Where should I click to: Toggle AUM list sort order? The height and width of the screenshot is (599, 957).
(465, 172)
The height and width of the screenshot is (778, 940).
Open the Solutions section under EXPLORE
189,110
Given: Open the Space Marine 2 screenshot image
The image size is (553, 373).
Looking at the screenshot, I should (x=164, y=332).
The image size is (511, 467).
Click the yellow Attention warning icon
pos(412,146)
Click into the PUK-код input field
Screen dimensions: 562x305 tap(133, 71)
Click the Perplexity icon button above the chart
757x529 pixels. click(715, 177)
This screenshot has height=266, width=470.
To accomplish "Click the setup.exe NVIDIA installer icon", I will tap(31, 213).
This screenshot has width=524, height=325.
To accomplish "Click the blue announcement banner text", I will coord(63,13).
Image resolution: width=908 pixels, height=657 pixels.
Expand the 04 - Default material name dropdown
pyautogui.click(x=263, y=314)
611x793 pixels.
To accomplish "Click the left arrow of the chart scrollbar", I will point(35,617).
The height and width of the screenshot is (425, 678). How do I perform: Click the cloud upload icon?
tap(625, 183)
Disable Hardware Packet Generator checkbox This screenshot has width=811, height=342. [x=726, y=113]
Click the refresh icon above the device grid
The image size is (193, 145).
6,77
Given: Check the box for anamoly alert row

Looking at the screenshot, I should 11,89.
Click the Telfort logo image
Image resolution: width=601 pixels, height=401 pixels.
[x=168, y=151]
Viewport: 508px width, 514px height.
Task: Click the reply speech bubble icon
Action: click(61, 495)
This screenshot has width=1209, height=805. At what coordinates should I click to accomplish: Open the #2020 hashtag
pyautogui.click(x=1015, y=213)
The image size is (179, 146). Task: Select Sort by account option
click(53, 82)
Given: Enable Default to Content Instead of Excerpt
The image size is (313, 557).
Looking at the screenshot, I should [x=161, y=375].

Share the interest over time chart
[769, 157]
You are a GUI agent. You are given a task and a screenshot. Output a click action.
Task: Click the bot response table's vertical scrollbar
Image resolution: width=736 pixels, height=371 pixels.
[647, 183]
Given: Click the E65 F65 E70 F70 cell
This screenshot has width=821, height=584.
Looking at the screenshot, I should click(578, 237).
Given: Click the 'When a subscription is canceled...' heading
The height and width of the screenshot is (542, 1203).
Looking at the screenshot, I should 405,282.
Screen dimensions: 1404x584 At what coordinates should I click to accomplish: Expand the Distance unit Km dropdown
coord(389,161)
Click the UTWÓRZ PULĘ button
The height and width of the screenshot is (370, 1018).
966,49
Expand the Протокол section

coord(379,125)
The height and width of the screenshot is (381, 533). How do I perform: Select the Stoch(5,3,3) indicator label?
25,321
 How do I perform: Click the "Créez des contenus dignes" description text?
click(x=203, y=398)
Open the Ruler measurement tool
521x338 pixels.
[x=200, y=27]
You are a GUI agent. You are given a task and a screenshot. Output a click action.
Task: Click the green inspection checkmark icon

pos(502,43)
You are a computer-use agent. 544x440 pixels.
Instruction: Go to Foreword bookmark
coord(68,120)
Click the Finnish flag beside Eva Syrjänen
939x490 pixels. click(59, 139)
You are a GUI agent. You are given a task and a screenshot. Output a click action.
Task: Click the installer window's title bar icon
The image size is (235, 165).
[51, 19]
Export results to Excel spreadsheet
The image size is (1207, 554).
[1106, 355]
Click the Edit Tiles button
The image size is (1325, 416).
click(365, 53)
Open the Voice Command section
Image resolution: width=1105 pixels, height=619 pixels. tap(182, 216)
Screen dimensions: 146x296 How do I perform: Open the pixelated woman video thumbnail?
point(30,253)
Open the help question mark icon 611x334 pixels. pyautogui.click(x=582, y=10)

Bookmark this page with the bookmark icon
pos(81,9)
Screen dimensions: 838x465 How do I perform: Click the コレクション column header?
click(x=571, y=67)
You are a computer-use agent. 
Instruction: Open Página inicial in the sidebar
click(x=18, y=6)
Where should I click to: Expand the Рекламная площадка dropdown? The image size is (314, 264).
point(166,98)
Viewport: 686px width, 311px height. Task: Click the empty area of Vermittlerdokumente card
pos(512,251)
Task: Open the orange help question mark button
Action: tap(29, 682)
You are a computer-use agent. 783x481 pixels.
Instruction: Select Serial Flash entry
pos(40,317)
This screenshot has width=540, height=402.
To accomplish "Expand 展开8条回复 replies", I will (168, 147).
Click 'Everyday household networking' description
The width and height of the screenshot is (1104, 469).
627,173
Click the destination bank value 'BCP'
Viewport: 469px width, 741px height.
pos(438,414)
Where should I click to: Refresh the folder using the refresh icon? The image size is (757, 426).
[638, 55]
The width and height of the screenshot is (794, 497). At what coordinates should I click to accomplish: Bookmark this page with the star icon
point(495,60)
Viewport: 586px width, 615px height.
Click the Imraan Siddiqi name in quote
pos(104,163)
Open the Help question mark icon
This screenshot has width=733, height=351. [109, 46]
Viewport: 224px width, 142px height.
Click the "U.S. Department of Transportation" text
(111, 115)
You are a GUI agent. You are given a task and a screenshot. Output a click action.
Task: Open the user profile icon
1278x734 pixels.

☆ ☆ ☆ ☆

Exercise prompt: The full set of records above must be reproduced exactly in the reply.

Finished exercise:
Where should I click to: Toggle AUM list sort order? The height and width of the screenshot is (599, 957).
(465, 172)
The height and width of the screenshot is (778, 940).
Open the Solutions section under EXPLORE
189,110
Given: Open the Space Marine 2 screenshot image
The image size is (553, 373).
Looking at the screenshot, I should (x=164, y=332).
The image size is (511, 467).
Click the yellow Attention warning icon
pos(412,146)
Click into the PUK-код input field
Screen dimensions: 562x305 tap(133, 71)
Click the Perplexity icon button above the chart
757x529 pixels. click(715, 177)
This screenshot has height=266, width=470.
To accomplish "Click the setup.exe NVIDIA installer icon", I will tap(31, 213).
This screenshot has width=524, height=325.
To accomplish "Click the blue announcement banner text", I will coord(63,13).
Image resolution: width=908 pixels, height=657 pixels.
Expand the 04 - Default material name dropdown
pyautogui.click(x=263, y=314)
611x793 pixels.
To accomplish "Click the left arrow of the chart scrollbar", I will point(35,617).
The height and width of the screenshot is (425, 678). How do I perform: Click the cloud upload icon?
tap(625, 183)
Disable Hardware Packet Generator checkbox This screenshot has width=811, height=342. [x=726, y=113]
Click the refresh icon above the device grid
The image size is (193, 145).
6,77
Given: Check the box for anamoly alert row

Looking at the screenshot, I should 11,89.
Click the Telfort logo image
Image resolution: width=601 pixels, height=401 pixels.
[x=168, y=151]
Viewport: 508px width, 514px height.
Task: Click the reply speech bubble icon
Action: click(61, 495)
This screenshot has width=1209, height=805. At what coordinates should I click to accomplish: Open the #2020 hashtag
pyautogui.click(x=1015, y=213)
The image size is (179, 146). Task: Select Sort by account option
click(53, 82)
Given: Enable Default to Content Instead of Excerpt
The image size is (313, 557).
Looking at the screenshot, I should [x=161, y=375].

Share the interest over time chart
[769, 157]
You are a GUI agent. You are given a task and a screenshot. Output a click action.
Task: Click the bot response table's vertical scrollbar
Image resolution: width=736 pixels, height=371 pixels.
[647, 183]
Given: Click the E65 F65 E70 F70 cell
This screenshot has width=821, height=584.
Looking at the screenshot, I should click(578, 237).
Given: Click the 'When a subscription is canceled...' heading
The height and width of the screenshot is (542, 1203).
Looking at the screenshot, I should 405,282.
Screen dimensions: 1404x584 At what coordinates should I click to accomplish: Expand the Distance unit Km dropdown
coord(389,161)
Click the UTWÓRZ PULĘ button
The height and width of the screenshot is (370, 1018).
966,49
Expand the Протокол section

coord(379,125)
The height and width of the screenshot is (381, 533). How do I perform: Select the Stoch(5,3,3) indicator label?
25,321
 How do I perform: Click the "Créez des contenus dignes" description text?
click(x=203, y=398)
Open the Ruler measurement tool
521x338 pixels.
[x=200, y=27]
You are a GUI agent. You are given a task and a screenshot. Output a click action.
Task: Click the green inspection checkmark icon

pos(502,43)
You are a computer-use agent. 544x440 pixels.
Instruction: Go to Foreword bookmark
coord(68,120)
Click the Finnish flag beside Eva Syrjänen
939x490 pixels. click(59, 139)
You are a GUI agent. You are given a task and a screenshot. Output a click action.
Task: Click the installer window's title bar icon
The image size is (235, 165).
[51, 19]
Export results to Excel spreadsheet
The image size is (1207, 554).
[1106, 355]
Click the Edit Tiles button
The image size is (1325, 416).
click(365, 53)
Open the Voice Command section
Image resolution: width=1105 pixels, height=619 pixels. tap(182, 216)
Screen dimensions: 146x296 How do I perform: Open the pixelated woman video thumbnail?
point(30,253)
Open the help question mark icon 611x334 pixels. pyautogui.click(x=582, y=10)

Bookmark this page with the bookmark icon
pos(81,9)
Screen dimensions: 838x465 How do I perform: Click the コレクション column header?
click(x=571, y=67)
You are a computer-use agent. 
Instruction: Open Página inicial in the sidebar
click(x=18, y=6)
Where should I click to: Expand the Рекламная площадка dropdown? The image size is (314, 264).
point(166,98)
Viewport: 686px width, 311px height. Task: Click the empty area of Vermittlerdokumente card
pos(512,251)
Task: Open the orange help question mark button
Action: tap(29, 682)
You are a computer-use agent. 783x481 pixels.
Instruction: Select Serial Flash entry
pos(40,317)
This screenshot has width=540, height=402.
To accomplish "Expand 展开8条回复 replies", I will (168, 147).
Click 'Everyday household networking' description
The width and height of the screenshot is (1104, 469).
627,173
Click the destination bank value 'BCP'
Viewport: 469px width, 741px height.
pos(438,414)
Where should I click to: Refresh the folder using the refresh icon? The image size is (757, 426).
[638, 55]
The width and height of the screenshot is (794, 497). At what coordinates should I click to accomplish: Bookmark this page with the star icon
point(495,60)
Viewport: 586px width, 615px height.
Click the Imraan Siddiqi name in quote
pos(104,163)
Open the Help question mark icon
This screenshot has width=733, height=351. [109, 46]
Viewport: 224px width, 142px height.
Click the "U.S. Department of Transportation" text
(111, 115)
You are a GUI agent. You are given a task and a screenshot. Output a click action.
Task: Open the user profile icon
1278x734 pixels.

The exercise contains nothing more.